_Work task_. The answer must consist of every line in the records below that contains the string "computer".

[Source data]
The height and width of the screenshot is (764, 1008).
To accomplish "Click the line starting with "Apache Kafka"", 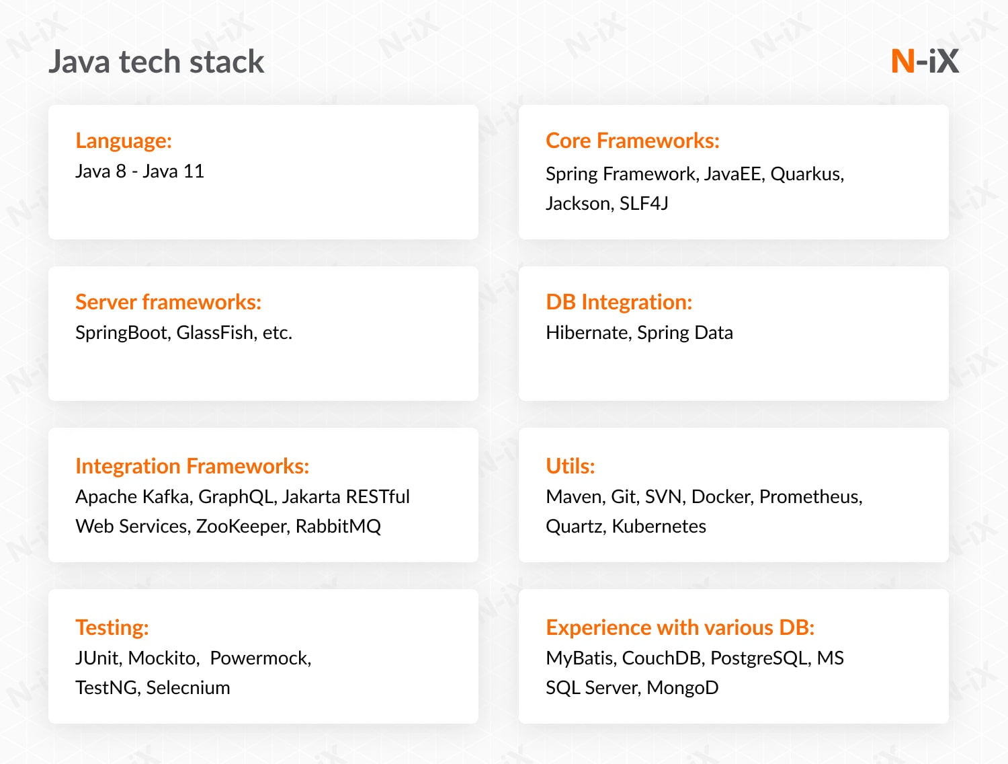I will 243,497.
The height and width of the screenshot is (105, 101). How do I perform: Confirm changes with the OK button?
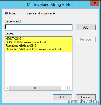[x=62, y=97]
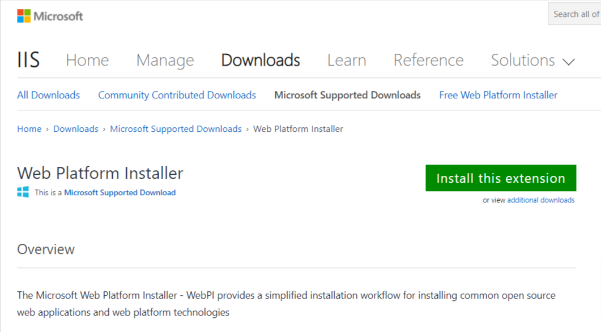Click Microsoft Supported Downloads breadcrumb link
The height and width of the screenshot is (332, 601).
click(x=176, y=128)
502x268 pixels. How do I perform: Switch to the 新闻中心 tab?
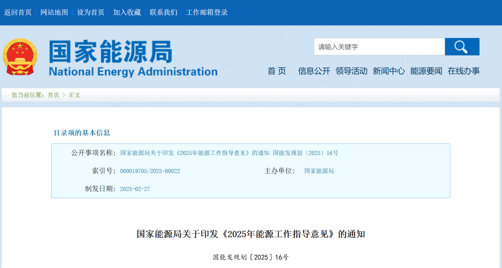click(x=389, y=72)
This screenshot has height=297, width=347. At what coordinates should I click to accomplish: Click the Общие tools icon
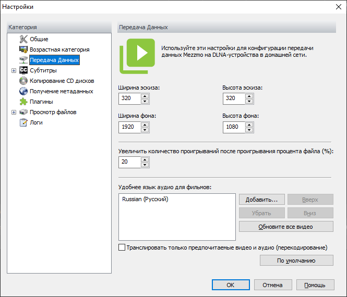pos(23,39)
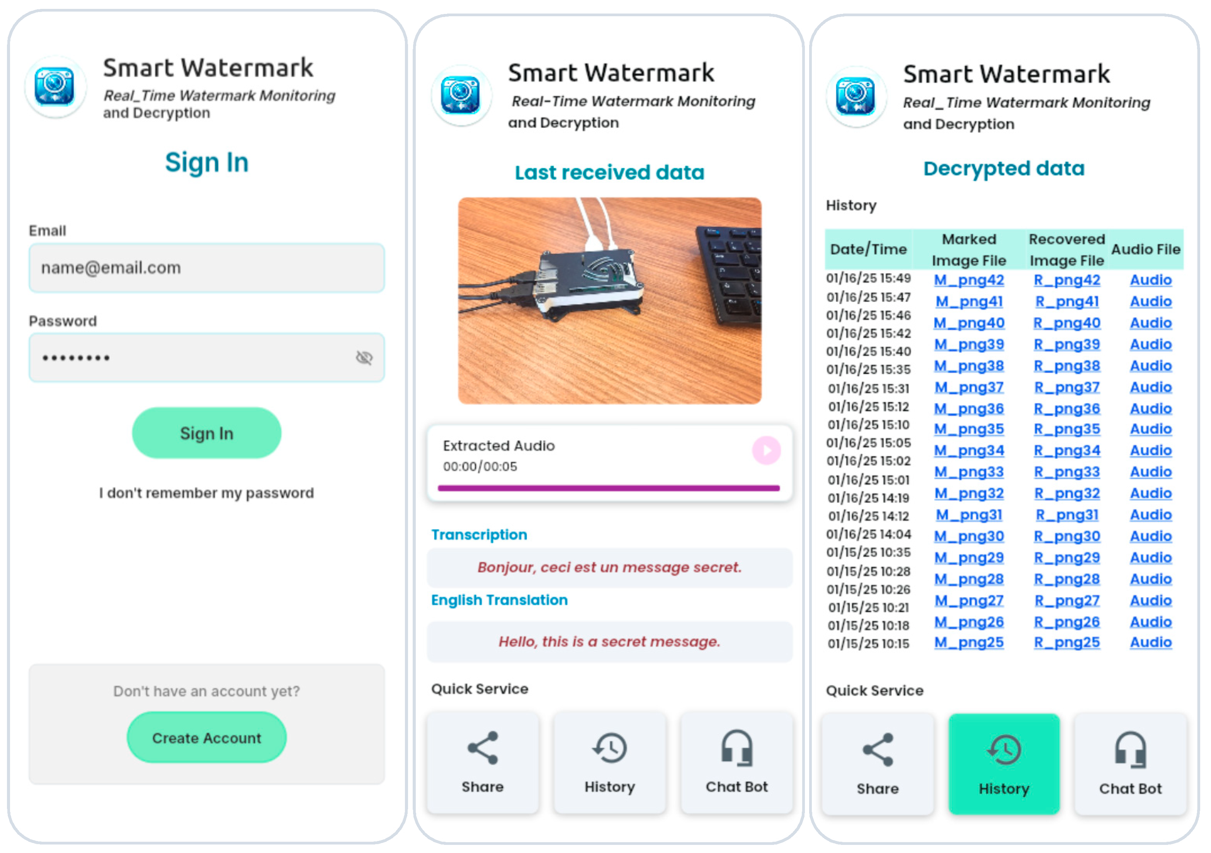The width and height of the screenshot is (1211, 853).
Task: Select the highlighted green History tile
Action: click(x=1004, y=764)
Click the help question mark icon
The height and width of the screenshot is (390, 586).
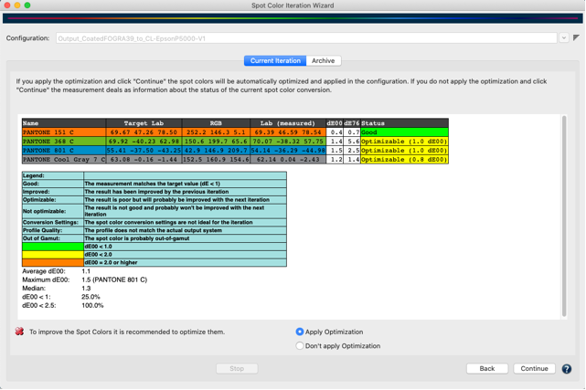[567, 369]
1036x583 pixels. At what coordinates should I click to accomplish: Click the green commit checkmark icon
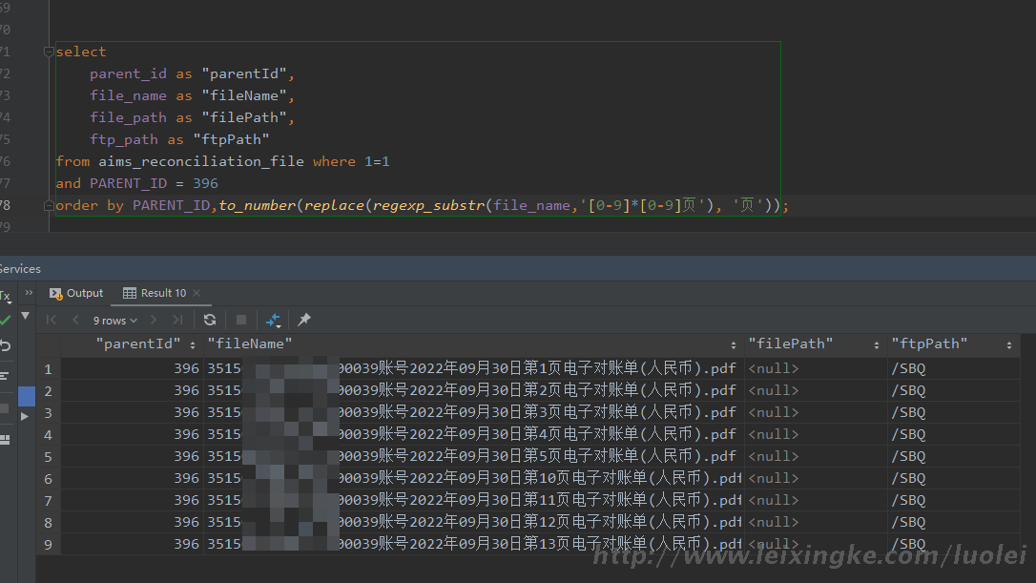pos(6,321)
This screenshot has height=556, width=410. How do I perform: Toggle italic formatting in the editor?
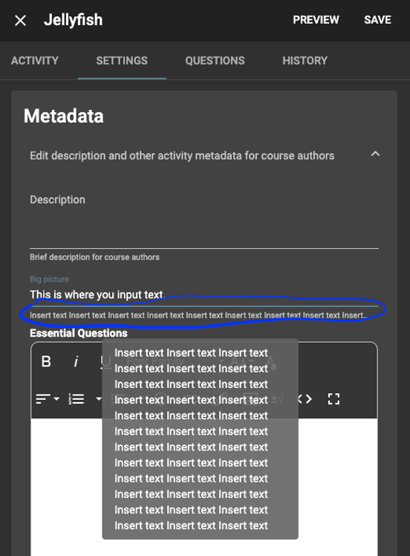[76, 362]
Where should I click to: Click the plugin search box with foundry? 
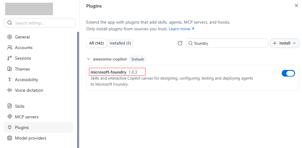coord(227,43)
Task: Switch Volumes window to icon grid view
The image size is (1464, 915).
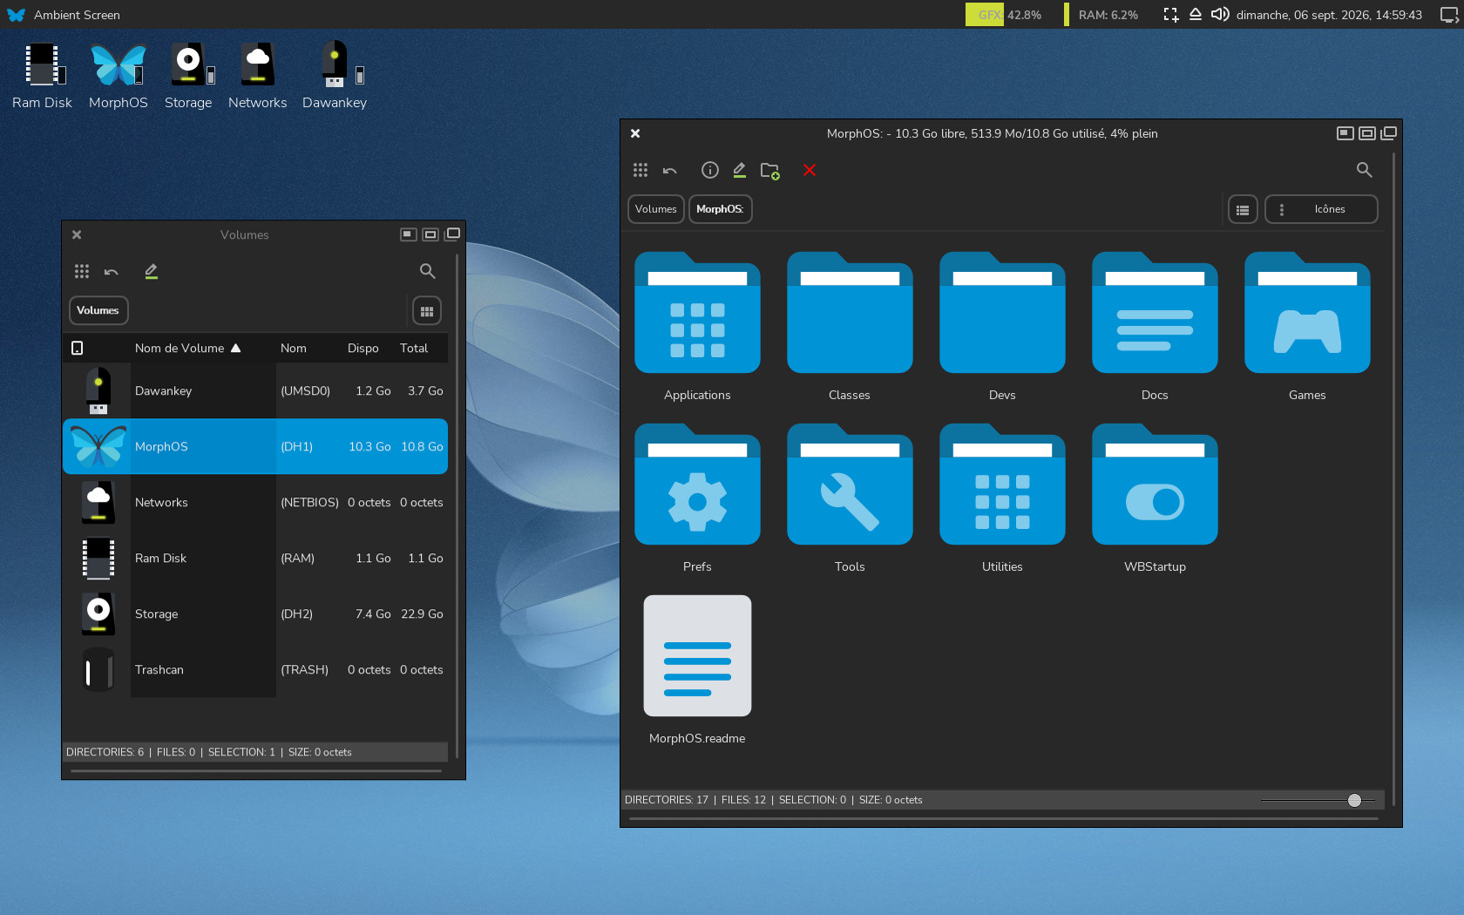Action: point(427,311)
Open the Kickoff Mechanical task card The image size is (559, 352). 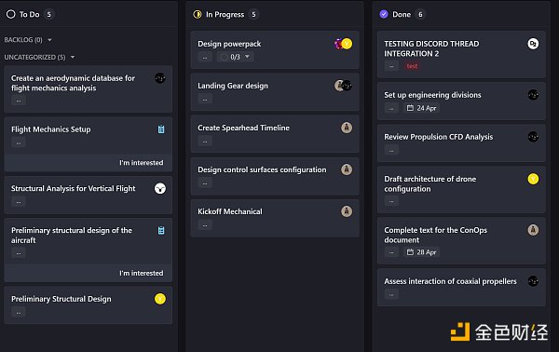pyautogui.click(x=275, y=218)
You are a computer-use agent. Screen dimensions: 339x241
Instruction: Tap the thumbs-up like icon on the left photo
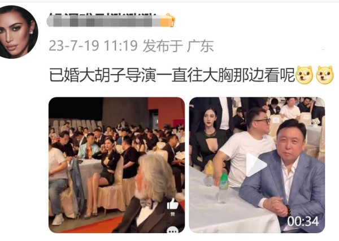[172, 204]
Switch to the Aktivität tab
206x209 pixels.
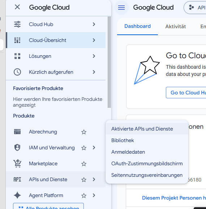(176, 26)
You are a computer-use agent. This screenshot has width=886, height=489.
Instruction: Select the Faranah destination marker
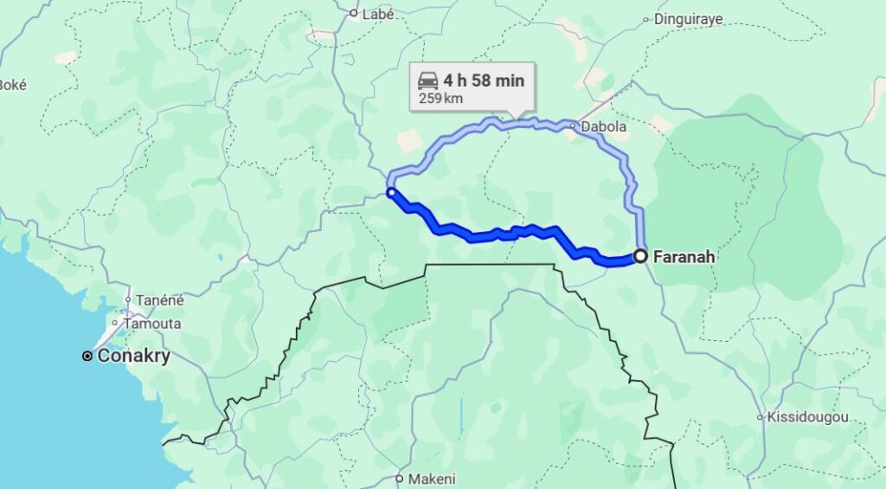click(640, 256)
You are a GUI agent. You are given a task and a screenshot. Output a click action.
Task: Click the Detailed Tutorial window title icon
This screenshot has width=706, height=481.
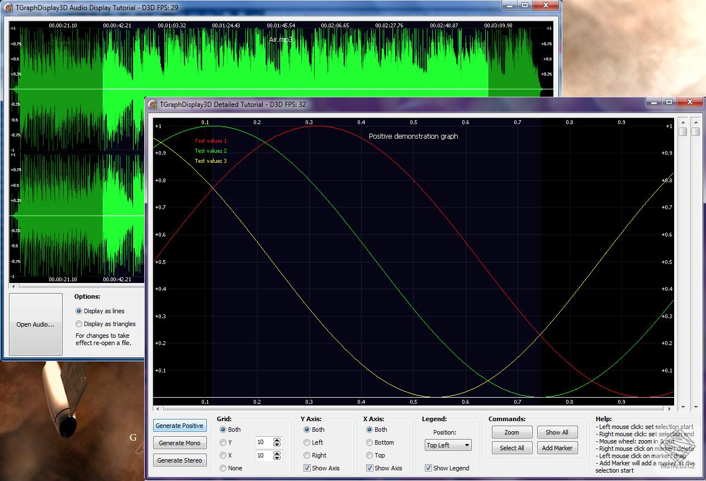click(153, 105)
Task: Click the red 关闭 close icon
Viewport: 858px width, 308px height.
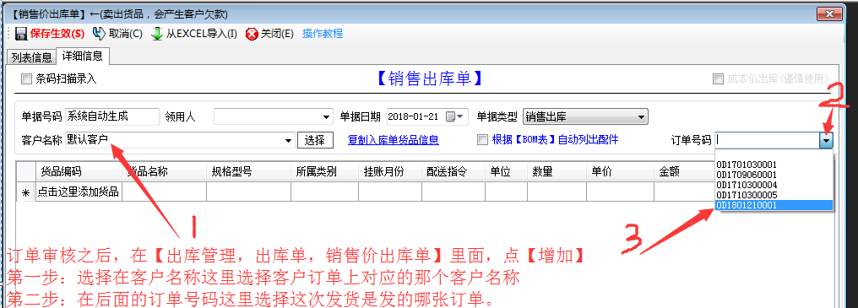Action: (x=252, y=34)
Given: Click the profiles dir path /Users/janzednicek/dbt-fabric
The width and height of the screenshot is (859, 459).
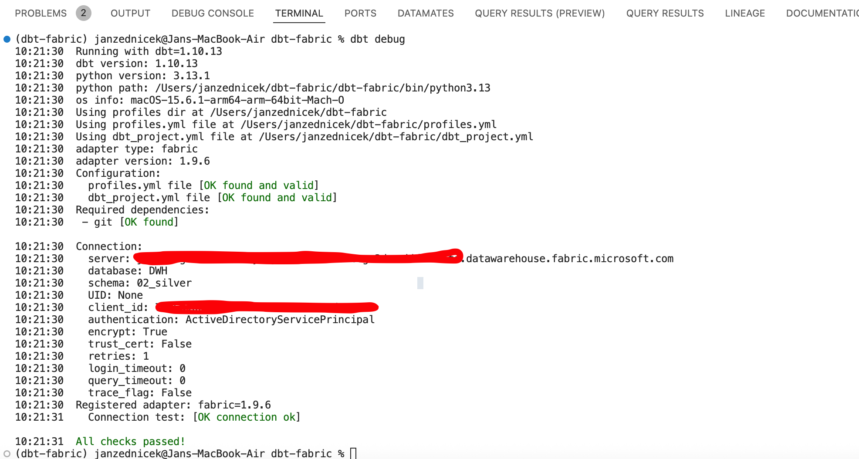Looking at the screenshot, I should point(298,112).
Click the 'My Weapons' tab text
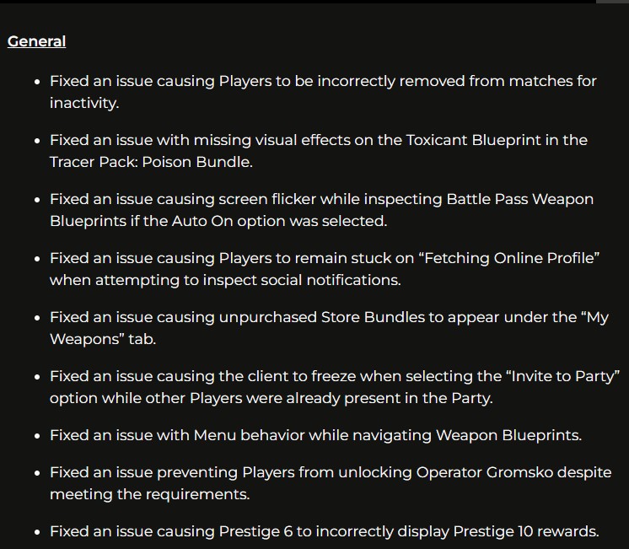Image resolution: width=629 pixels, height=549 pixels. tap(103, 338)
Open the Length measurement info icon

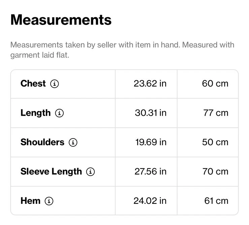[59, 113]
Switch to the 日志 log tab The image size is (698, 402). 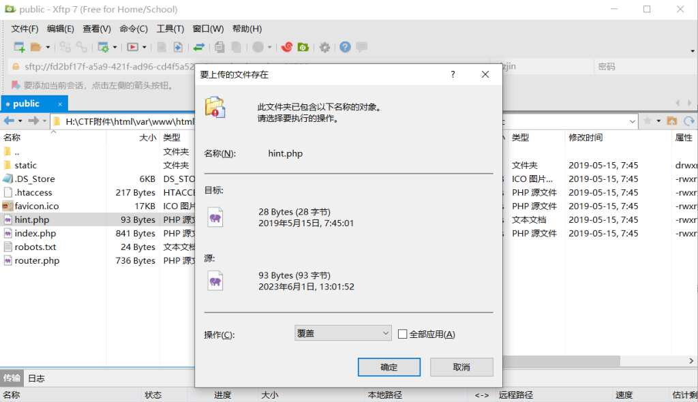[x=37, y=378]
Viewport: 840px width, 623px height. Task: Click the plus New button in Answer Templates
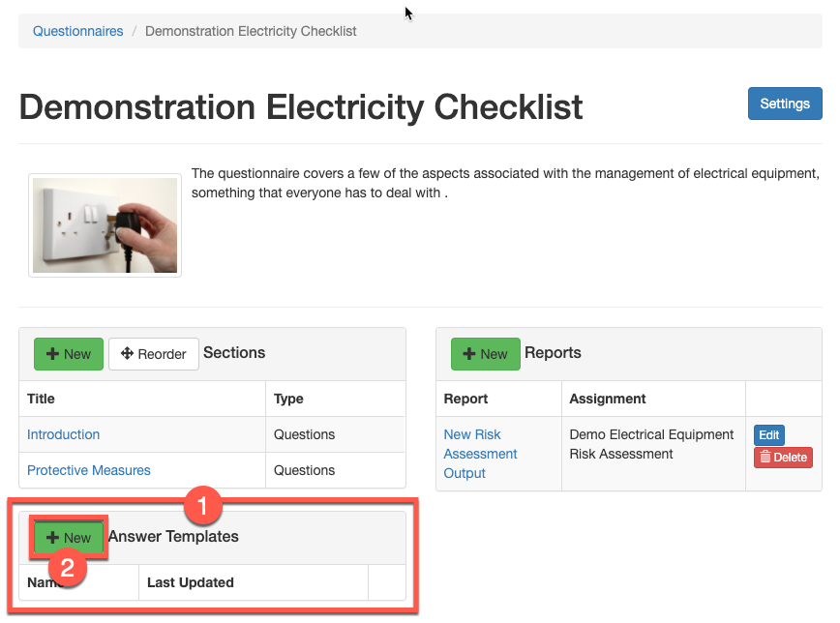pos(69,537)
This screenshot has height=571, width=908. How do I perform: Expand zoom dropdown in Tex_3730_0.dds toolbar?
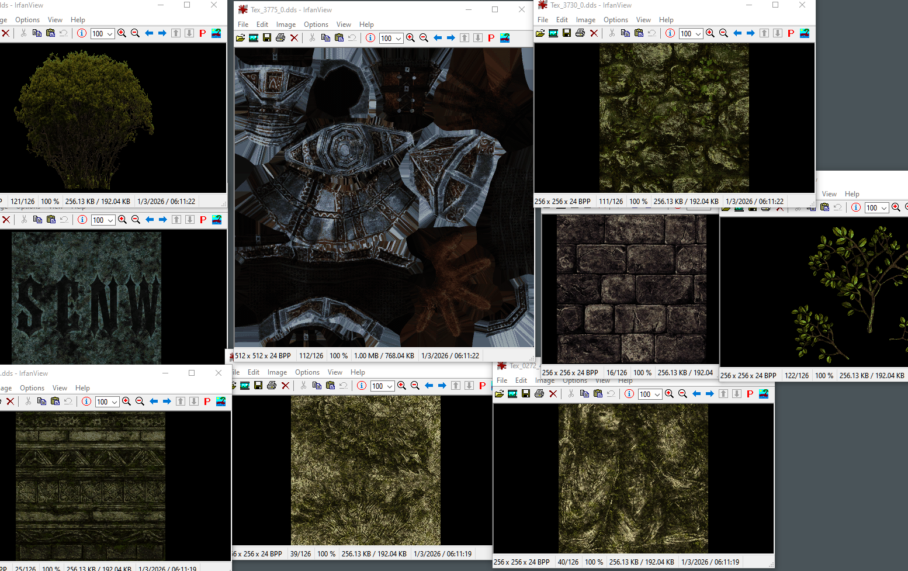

_Written response_.
You are a computer-use agent. Screen dimensions: 339x241
You are a computer-use agent. This screenshot has width=886, height=489.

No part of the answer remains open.